Records from a dataset:
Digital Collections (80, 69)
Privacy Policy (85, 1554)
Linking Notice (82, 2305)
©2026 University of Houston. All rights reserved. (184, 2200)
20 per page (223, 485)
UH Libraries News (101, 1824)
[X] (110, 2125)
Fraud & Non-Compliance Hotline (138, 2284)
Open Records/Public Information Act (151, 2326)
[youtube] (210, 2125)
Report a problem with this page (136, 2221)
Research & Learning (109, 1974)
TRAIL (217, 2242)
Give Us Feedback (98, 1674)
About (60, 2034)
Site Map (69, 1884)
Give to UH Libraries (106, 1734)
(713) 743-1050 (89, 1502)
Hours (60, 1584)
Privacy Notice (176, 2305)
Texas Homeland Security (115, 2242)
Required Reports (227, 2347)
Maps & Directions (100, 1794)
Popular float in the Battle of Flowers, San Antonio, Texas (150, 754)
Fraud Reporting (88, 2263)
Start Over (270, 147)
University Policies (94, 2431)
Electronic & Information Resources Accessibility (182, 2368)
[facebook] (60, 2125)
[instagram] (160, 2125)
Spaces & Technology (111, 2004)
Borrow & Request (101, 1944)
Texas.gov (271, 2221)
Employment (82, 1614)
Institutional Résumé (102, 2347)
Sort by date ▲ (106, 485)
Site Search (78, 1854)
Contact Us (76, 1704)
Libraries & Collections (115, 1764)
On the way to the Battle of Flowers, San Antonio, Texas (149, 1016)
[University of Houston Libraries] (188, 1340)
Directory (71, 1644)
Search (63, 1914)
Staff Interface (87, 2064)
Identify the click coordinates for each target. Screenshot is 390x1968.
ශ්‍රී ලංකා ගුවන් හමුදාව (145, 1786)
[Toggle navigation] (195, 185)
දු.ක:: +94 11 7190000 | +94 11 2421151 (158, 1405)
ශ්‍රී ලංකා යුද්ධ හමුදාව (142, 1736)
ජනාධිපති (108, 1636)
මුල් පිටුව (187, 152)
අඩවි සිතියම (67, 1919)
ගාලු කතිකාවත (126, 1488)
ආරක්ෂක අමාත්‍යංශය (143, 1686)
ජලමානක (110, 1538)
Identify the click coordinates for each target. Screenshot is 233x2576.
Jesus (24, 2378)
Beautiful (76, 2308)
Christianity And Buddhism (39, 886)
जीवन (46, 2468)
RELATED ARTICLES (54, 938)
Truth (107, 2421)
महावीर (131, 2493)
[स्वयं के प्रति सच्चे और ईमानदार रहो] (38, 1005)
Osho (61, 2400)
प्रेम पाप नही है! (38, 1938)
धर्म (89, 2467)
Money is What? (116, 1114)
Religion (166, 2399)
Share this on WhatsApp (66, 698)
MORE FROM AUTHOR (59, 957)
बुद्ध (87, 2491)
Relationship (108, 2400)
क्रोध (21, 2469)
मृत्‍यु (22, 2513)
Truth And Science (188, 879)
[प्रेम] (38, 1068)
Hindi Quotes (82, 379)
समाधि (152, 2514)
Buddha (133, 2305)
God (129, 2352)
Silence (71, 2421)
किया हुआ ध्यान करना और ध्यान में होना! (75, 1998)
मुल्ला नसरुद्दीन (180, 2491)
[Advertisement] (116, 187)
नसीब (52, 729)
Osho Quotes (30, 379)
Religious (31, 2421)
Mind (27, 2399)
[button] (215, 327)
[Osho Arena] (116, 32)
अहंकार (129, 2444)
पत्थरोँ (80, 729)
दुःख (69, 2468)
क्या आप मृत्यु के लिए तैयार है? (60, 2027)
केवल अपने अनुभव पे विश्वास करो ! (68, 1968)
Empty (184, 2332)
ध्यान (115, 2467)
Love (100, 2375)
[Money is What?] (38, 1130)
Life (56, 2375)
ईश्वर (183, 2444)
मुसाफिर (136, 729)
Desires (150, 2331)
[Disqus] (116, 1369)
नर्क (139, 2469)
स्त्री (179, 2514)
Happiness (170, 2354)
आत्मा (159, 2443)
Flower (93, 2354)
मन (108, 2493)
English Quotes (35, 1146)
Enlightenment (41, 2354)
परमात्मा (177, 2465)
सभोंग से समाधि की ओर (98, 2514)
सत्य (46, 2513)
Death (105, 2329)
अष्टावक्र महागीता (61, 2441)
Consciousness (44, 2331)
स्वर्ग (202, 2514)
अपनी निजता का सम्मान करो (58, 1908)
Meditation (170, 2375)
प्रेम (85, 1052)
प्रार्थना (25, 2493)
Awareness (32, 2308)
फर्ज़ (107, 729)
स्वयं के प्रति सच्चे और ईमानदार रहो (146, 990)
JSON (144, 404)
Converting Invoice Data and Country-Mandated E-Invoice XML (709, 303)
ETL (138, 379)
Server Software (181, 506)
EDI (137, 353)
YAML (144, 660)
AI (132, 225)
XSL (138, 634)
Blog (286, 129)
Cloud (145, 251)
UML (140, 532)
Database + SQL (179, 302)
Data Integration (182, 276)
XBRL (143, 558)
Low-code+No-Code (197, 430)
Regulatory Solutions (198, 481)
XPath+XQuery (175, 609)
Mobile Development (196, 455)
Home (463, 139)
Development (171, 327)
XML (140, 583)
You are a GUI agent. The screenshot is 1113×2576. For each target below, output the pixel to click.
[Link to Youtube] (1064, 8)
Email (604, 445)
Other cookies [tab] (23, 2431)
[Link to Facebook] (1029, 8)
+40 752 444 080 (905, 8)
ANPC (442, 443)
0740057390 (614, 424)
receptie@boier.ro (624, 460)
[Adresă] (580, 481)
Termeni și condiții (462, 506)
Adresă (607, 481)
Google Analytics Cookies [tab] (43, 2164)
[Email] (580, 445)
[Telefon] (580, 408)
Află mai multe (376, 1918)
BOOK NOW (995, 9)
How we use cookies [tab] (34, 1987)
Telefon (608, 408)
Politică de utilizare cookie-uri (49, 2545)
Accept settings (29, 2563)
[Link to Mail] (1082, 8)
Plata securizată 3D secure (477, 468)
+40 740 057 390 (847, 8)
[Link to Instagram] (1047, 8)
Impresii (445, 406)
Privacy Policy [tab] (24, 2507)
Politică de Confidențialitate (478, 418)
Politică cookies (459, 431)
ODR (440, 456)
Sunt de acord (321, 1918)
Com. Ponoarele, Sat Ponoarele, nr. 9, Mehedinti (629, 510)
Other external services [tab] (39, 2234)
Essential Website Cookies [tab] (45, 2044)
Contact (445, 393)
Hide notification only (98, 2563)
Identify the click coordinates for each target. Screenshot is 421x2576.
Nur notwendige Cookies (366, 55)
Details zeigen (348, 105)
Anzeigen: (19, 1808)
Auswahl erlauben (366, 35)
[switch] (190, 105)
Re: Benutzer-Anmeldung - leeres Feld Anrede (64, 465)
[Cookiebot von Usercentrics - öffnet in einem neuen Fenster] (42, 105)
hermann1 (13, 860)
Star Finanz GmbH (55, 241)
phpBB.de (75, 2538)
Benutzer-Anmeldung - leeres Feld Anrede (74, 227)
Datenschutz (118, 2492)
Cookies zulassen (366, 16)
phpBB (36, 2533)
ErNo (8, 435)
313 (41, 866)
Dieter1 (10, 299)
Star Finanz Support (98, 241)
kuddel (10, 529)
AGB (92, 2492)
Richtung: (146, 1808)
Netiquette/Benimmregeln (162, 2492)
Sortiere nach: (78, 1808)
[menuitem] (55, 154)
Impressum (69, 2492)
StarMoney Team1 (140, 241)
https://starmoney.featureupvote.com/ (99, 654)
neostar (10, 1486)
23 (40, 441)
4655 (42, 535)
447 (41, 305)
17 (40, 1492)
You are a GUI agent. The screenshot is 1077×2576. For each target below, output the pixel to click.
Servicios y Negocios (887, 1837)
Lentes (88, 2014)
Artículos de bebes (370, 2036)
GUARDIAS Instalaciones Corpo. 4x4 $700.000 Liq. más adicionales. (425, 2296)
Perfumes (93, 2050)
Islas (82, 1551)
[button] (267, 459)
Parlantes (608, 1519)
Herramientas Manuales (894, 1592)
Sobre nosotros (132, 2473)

Work instruction -> The records are above. How many lines in them contain the word "Quotes"? Give the number alone.

Solved problem -> 3